Configuration

Producer

bootstrap.servers=broker1:9091,broker2:9091

Required A list of host/port pairs to use for establishing the initial connection to the Kafka cluster. Then the producer will discover the all kafka cluster so it is not necessary to put the full list of kafka brokers in this property. Put just one more in case of failure.

acks=all

Optional The number of acknowledgments the producer requires the leader to have received before considering a request complete. acks=all means the leader will wait for the full set of in-sync replicas to acknowledge the record. This guarantees that the record will not be lost as long as at least one in-sync replica remains alive. Default value is 1 meaning the leader will write the record to its local log but will respond without awaiting full acknowledgement from all followers.

client.id="my-application"

Optional An id string to pass to the server when making requests. Allowing a logical application name to be included in server-side request logging. If there are several instances of the same application it may be a good idea to append the instance id after the application name. E.g. “my-application-1” or “my-application-2”.

enable.idempotence=true

Optional Enables the exactly-once delivery semantic. Default is false

transactional.id=my-transaction-id-1

Optional Enables transactions by specifying a transactional identifier that will be use by the producer. Note that enable.idempotence must be enabled if a TransactionalId is configured.

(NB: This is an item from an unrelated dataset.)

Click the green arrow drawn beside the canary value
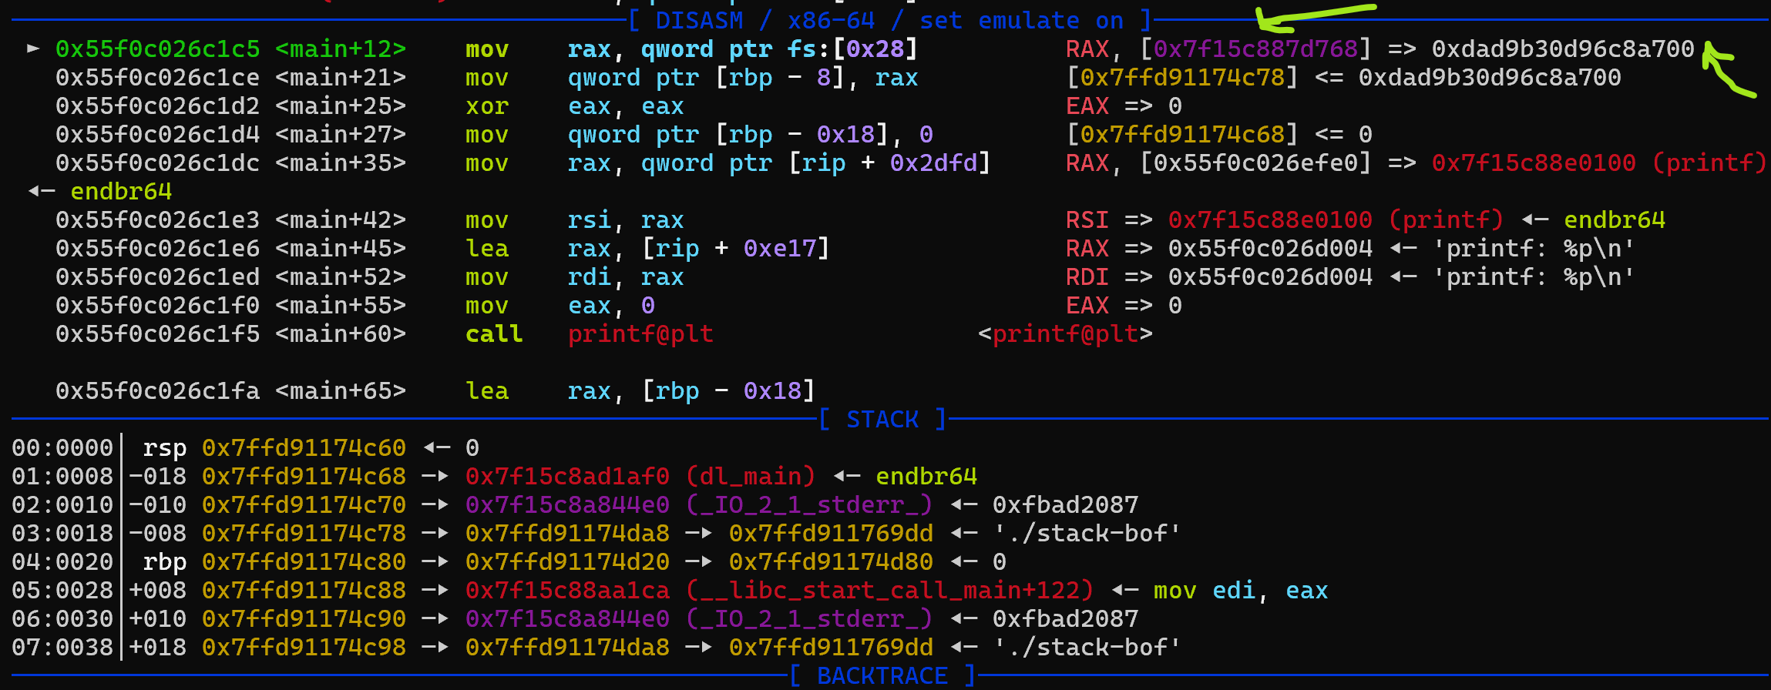1771x690 pixels. [1725, 71]
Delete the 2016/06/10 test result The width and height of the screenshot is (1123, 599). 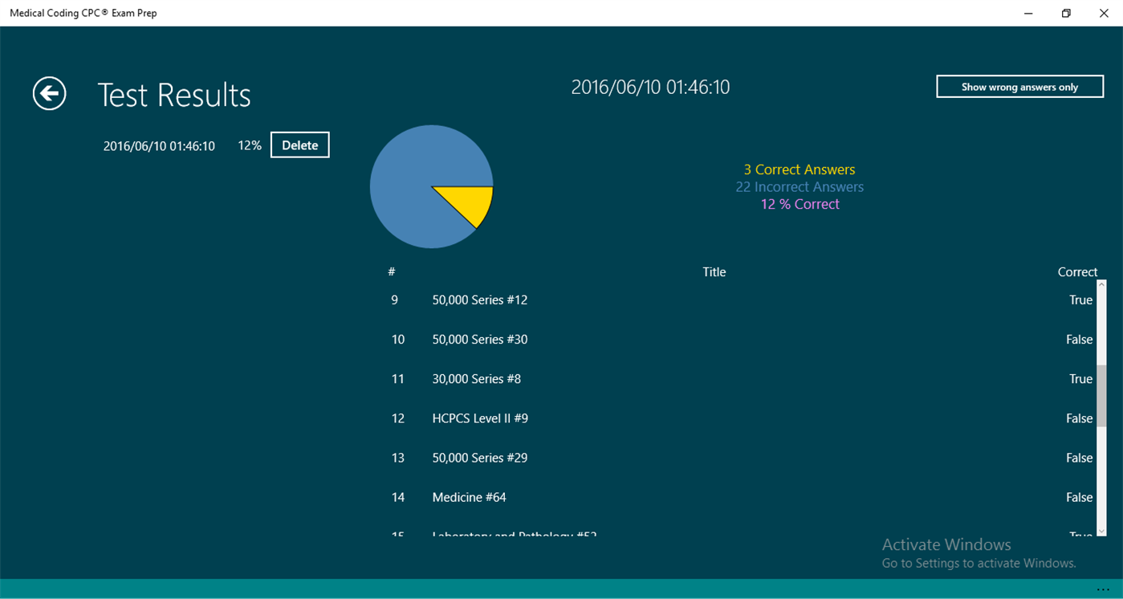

Default value is an empty string.

Summary

Properties props =  new Properties();
props.put(ProducerConfig.BOOTSTRAP_SERVERS_CONFIG, "localhost:9092");
props.put(ProducerConfig.KEY_SERIALIZER_CLASS_CONFIG, StringSerializer.class);
props.put(ProducerConfig.VALUE_SERIALIZER_CLASS_CONFIG, StringSerializer.class);
props.put(ProducerConfig.CLIENT_ID_CONFIG, "kafka-app-test");
props.put(ProducerConfig.ACKS_CONFIG, "all");
props.put(ProducerConfig.ENABLE_IDEMPOTENCE_CONFIG, "true");
props.put(ProducerConfig.TRANSACTIONAL_ID_CONFIG, "kafka-app-test-producer-1");
return props;

Resources

Consumer

bootstrap.servers=broker1:9091,broker2:9091

Required A list of host/port pairs to use for establishing the initial connection to the Kafka cluster. The client will make use of all servers irrespective of which servers are specified here for bootstrapping—this list only impacts the initial hosts used to discover the full set of servers.

group.id="my-application"

Required A unique string that identifies the consumer group this consumer belongs to. The same message will be delivered exactly once to the same group.id.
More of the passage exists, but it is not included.